Fed's Interest Rate Decision Has to Include Stimulus from Falling Oil Prices

10/28/2014 10:29 pm EST


Jim Jubak

Founder and Editor, JubakPicks.com

Falling oil prices create policy problems for the Fed, so MoneyShow’s Jim Jubak thinks it’s likely that the Fed will 'wait and see' on energy prices for a while before making a policy decision on interest rates.

What is the Federal Reserve going to do about falling oil prices? Lower oil prices are a huge stimulus to the US (and global) economy. So how do they get figured into the Fed’s decision Wednesday on ending the last $15 billion a month in asset purchases under QE3? And how do they get figured into Fed’s discussions of when to start raising interest rates?

At $80 a barrel, the global economy gets $1 trillion to $1.8 trillion in economic stimulus, CitiGroup calculates. Looking at just the United States, $80 a barrel oil is equivalent to a $600 tax credit for the average family with a car. (For context, the Economic Stimulus Act of 2008, signed by President George W. Bush in February 2008, provided a $300 per person ($600 for a couple filing jointly) tax credit in order to stimulate the US economy during the Global Financial Crisis.

In many ways this is a great problem to have. “Free” stimulus money? What could be bad? Especially because energy costs don’t get included in the core inflation measure so falling energy prices don’t increase the dangers of deflation.

But falling oil prices do still create policy problems for the Fed.

If oil prices are going lower—say the $74 a barrel forecast by Goldman Sachs—and will stay at those levels for a while, then can/should the Fed start raising interest rates earlier because the US economy is getting such a strong dose of stimulus from energy prices? That stimulus would, presumably, lead to stronger economic growth—say an extra 0.5% percentage point in annual growth—that would allow the Fed to normalize interest rates more quickly. (The Fed knows that the last crisis won’t be the last crisis ever and having some room to cut interest rates would be useful in that next crisis. Moving rates off 0% would give the Fed some breathing room.)

But if oil prices are due for a relatively quick rebound, then moving to increase interest rates sooner rather than later might wind up slowing the economy at the same moment when higher energy prices withdraw the current stimulus.

I think it’s likely that the Fed will wait and see on energy prices for a while before making a policy decision on interest rates that must take energy prices into account.

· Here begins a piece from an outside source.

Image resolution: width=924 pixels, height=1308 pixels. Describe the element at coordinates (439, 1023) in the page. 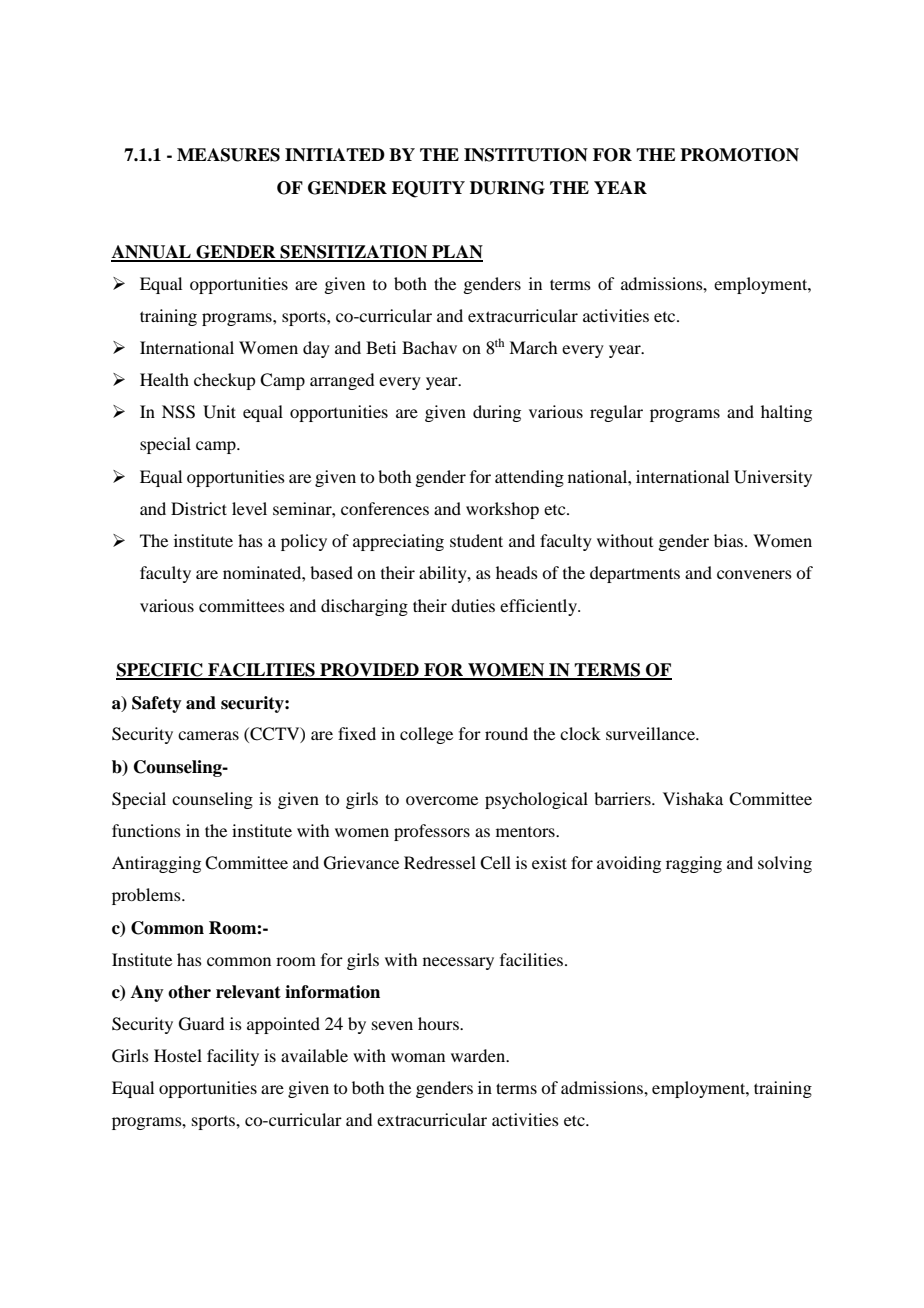

I see `hours` at that location.
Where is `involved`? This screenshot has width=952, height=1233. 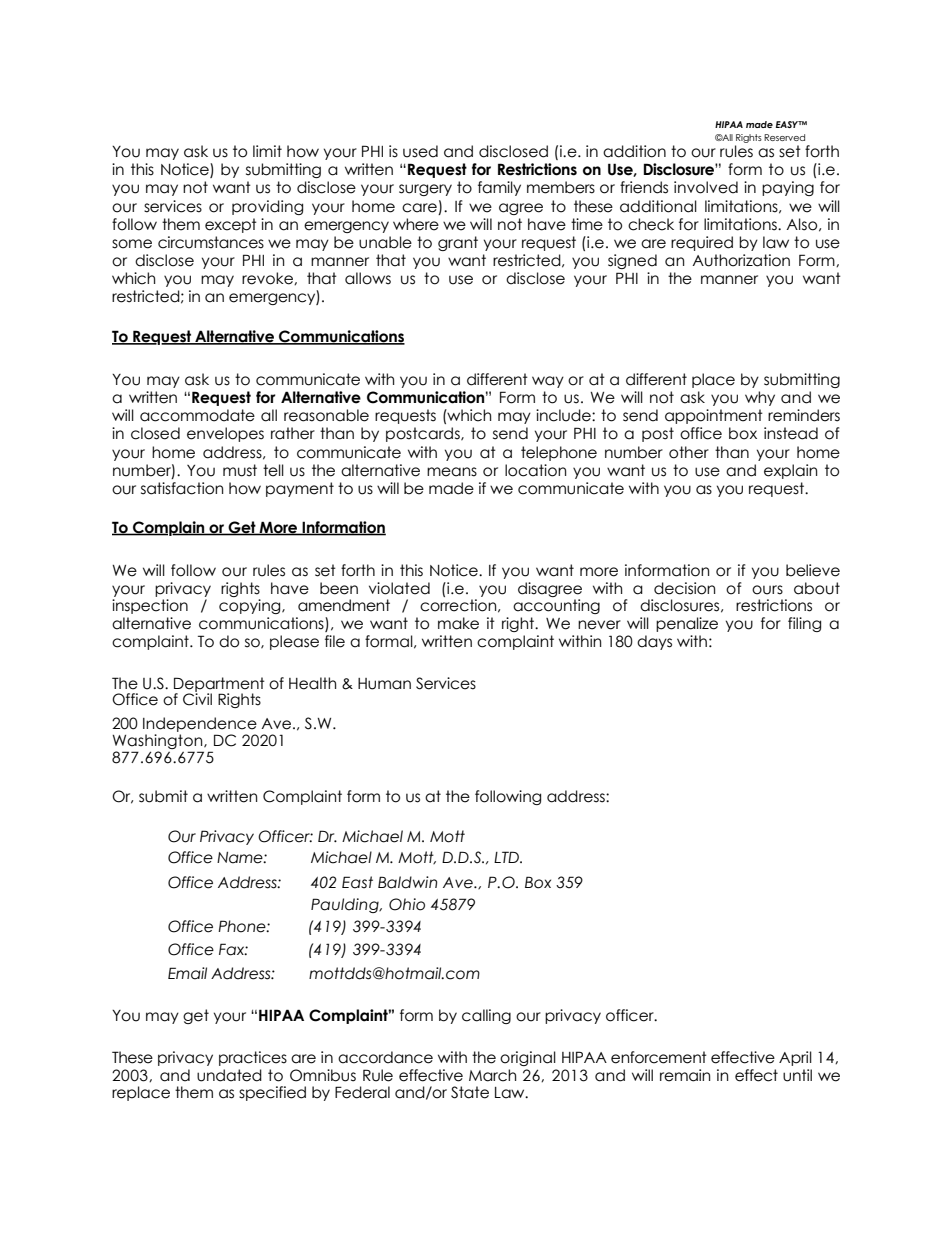 involved is located at coordinates (706, 187).
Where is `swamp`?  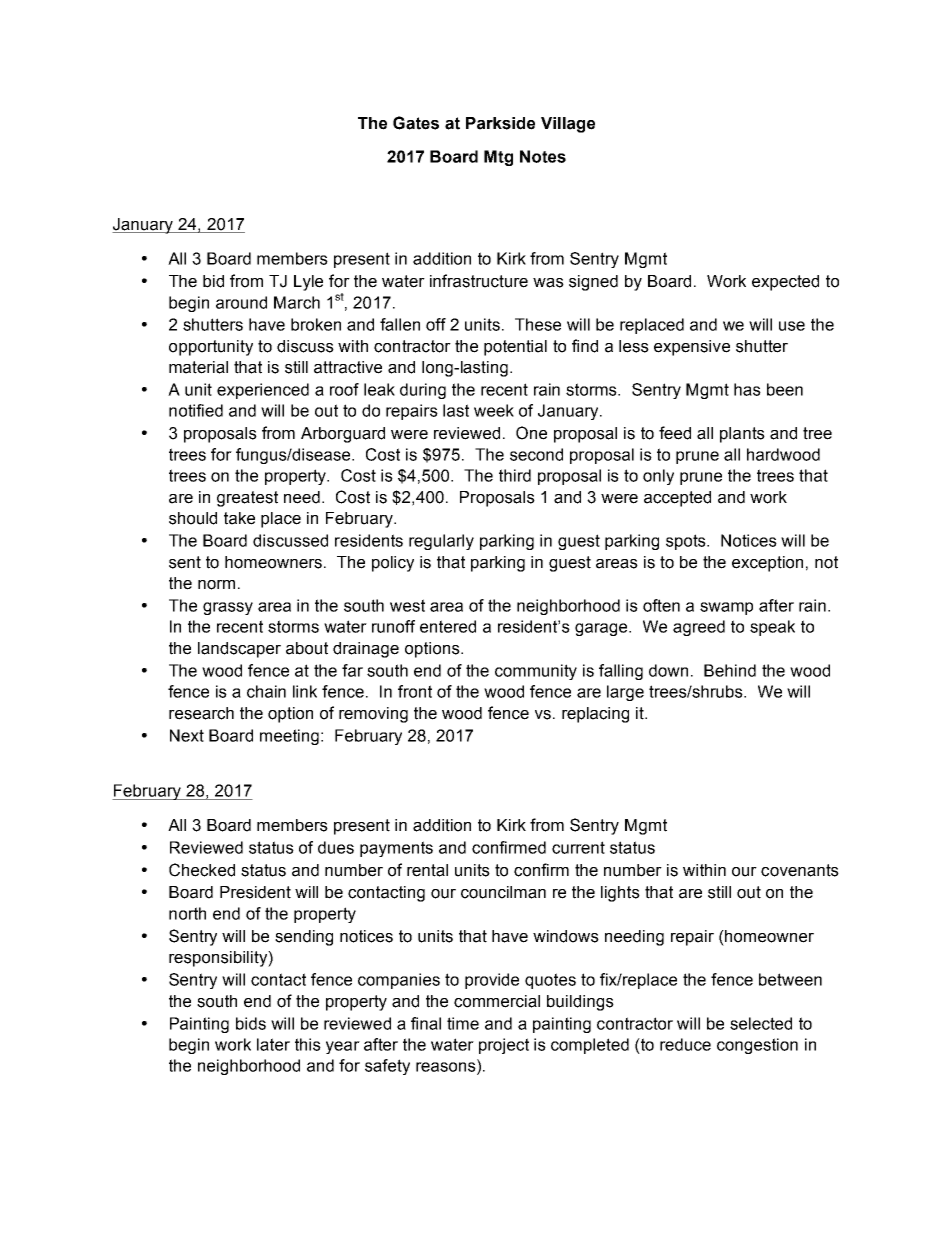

At the moment, that 'wait and see' on energy prices isn’t likely to change the schedule for any first interest rate increase now pegged by the Wall Street consensus at mid-to-late 2015.

Especially because oil industry “experts” aren’t exactly on the same page. Two years ago, when oil prices were hitting an all time high, Leonardo Maugeri, former strategist at Italy’s ENI oil company, predicted that oil prices were headed for a fall in two or three years. His logic in 2012—which is what’s really interesting right now—is that oil companies, conventional and otherwise, were spending so much on exploration and development that growth in supply was almost guaranteed to outpace consumption. Oil companies have invested $2.5 trillion in the last four years, he points out, looking for and developing new supplies. Now Maugeri is forecasting that oil prices will fall to $75 a barrel (lower if markets panic).

Because big oil projects take years to go from search to production, much of the new supply discovered in that spending binge has yet to come on line. The current production rate of 95 million barrels a day could easily rise, he projects in a recent article The Oil Surprise: Why I was right, to 100 million barrels a day.

If Maugeri’s forecast is correct, then we’re looking at a long period when low and possibly lower energy prices add stimulus to the US and global economy. That’s certainly something the Fed has to consider.

On the other hand, Maugeri’s work isn’t without its challengers who argue that he has underestimated the depletion rate for conventional reserves (and has made questionable assumptions about the life of unconventional shale reserves); that he has overstated the ability of technology to extend the lives of oil fields; and that he has been too credulous in accepting oil industry estimates of proven and proved reserves.

Keep your eyes on the want ads to see if the Fed is hiring oil field geologists.

The central bank, it would seem, needs some good ones.